Rescale the part of the records that opens with the line containing "Where should I click to: Mark" and closes with the line containing "[x=32, y=7]", giving only those lines again, requests included. Multiply each click coordinate in the answers by 0.9 and round it to a whole number, with halves rounding up, and leave every other number as it is.

--- Begin Supplied records ---

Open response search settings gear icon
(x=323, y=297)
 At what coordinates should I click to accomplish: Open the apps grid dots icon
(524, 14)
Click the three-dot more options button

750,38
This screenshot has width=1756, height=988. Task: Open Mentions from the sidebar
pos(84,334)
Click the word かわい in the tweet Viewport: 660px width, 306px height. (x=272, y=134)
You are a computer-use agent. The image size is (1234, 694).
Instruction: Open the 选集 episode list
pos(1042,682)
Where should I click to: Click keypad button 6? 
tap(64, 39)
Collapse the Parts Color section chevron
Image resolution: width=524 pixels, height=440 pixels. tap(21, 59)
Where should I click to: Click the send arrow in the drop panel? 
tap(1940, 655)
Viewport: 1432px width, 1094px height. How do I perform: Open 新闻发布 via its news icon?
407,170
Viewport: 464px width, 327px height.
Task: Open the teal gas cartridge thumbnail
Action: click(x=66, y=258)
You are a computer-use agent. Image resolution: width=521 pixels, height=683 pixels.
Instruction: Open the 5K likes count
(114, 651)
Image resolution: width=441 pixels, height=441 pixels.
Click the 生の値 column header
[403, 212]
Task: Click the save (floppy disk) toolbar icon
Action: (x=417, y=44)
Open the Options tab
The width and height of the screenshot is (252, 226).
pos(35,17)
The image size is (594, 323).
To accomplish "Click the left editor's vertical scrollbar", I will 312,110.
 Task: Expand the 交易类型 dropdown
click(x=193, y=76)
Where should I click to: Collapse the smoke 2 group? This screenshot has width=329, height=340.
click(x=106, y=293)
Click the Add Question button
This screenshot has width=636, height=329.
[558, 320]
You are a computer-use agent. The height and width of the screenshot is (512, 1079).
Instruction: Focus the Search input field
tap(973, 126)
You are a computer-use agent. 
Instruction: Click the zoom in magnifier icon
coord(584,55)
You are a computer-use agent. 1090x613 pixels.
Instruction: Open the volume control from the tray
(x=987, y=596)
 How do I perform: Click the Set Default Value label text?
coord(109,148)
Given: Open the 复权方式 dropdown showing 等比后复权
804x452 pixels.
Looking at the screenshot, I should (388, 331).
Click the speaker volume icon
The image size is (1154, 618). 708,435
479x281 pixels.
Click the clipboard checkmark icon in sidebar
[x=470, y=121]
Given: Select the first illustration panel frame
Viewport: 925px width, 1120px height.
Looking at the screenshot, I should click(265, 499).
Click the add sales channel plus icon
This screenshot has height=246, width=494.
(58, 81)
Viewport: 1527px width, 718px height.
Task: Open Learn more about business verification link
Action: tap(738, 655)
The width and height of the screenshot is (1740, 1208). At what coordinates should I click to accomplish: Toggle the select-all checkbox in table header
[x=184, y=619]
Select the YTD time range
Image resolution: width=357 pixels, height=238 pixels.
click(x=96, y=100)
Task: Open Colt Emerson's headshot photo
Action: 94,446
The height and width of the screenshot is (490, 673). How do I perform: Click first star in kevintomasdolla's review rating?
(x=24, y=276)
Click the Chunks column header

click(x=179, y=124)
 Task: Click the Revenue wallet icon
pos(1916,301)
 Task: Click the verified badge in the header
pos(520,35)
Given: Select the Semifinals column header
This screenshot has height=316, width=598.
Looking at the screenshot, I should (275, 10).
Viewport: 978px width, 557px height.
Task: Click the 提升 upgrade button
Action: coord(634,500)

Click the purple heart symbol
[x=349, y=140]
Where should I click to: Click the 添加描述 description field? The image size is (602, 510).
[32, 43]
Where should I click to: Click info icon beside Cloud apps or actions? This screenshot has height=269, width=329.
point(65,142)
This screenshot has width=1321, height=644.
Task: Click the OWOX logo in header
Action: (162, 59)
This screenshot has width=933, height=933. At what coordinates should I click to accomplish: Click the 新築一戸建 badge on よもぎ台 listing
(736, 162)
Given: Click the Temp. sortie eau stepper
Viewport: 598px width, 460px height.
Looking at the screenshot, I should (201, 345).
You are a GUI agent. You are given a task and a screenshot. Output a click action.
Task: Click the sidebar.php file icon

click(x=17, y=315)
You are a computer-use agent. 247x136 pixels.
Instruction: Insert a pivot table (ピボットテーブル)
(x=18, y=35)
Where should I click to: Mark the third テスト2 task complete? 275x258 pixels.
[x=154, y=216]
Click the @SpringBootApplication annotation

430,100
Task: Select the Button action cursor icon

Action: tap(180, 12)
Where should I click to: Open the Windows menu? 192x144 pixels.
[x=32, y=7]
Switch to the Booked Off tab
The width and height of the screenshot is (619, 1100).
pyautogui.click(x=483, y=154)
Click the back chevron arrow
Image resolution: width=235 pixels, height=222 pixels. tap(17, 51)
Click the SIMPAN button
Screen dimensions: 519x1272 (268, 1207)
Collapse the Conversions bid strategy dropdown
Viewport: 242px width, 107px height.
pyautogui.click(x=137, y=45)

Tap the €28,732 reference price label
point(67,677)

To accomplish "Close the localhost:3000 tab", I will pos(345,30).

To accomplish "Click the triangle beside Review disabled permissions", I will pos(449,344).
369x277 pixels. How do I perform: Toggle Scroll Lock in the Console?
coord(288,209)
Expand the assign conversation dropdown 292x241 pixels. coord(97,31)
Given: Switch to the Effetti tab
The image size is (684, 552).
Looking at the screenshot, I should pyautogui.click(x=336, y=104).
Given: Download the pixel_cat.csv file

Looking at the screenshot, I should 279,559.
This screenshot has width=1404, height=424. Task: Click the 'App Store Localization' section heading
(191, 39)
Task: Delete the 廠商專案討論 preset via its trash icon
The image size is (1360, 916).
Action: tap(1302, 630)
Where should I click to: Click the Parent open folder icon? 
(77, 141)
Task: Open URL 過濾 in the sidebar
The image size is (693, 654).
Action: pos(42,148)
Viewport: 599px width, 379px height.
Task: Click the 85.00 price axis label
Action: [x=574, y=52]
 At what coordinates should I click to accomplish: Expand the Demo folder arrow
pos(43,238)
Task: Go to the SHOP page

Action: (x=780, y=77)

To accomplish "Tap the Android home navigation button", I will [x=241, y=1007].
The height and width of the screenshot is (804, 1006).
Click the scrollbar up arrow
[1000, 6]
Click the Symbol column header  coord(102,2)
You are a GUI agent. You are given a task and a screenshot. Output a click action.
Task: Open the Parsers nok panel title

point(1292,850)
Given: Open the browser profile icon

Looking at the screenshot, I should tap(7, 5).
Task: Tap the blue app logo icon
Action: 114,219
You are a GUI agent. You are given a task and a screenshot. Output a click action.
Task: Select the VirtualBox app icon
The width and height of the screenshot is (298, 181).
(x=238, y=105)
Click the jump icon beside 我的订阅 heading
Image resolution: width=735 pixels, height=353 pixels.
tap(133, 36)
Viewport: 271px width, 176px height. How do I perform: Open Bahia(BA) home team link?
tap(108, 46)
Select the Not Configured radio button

--- End Supplied records ---

**Written solution**.
Where should I click to: Mark the third テスト2 task complete? 275x258 pixels.
[x=139, y=194]
Click the @SpringBootApplication annotation

387,90
Task: Select the Button action cursor icon

Action: tap(162, 11)
Where should I click to: Open the Windows menu? 192x144 pixels.
[x=29, y=6]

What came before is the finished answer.